> [Exercise details] Omit the pictures, then write out every entry exactly as it reads.

(Data for the task begins)

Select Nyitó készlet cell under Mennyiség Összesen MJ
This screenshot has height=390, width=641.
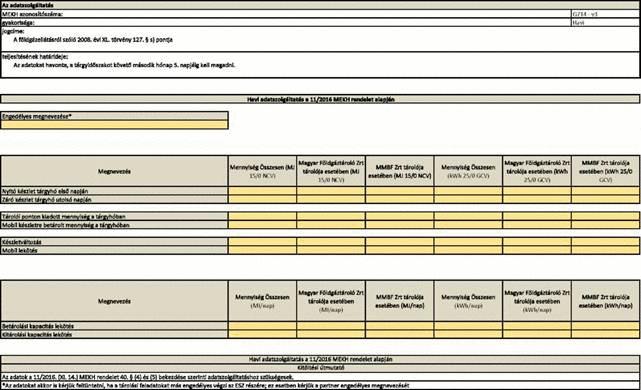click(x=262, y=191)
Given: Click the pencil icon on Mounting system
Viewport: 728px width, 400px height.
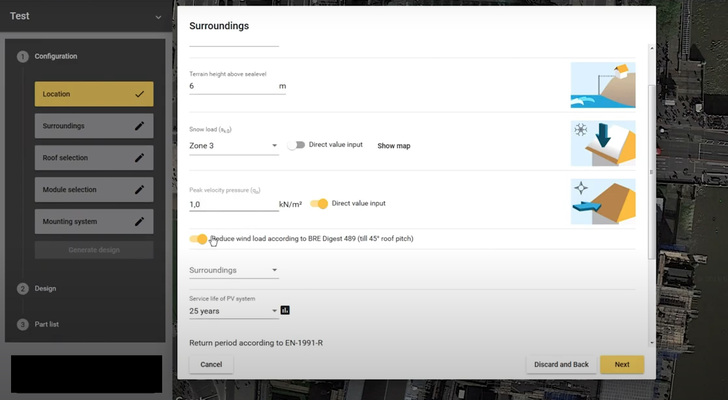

(Data for the task ends)

> [Exercise result]
Select Nyitó készlet cell under Mennyiség Összesen MJ
This screenshot has height=390, width=641.
click(x=262, y=191)
Given: Click the pencil icon on Mounting system
Viewport: 728px width, 400px height.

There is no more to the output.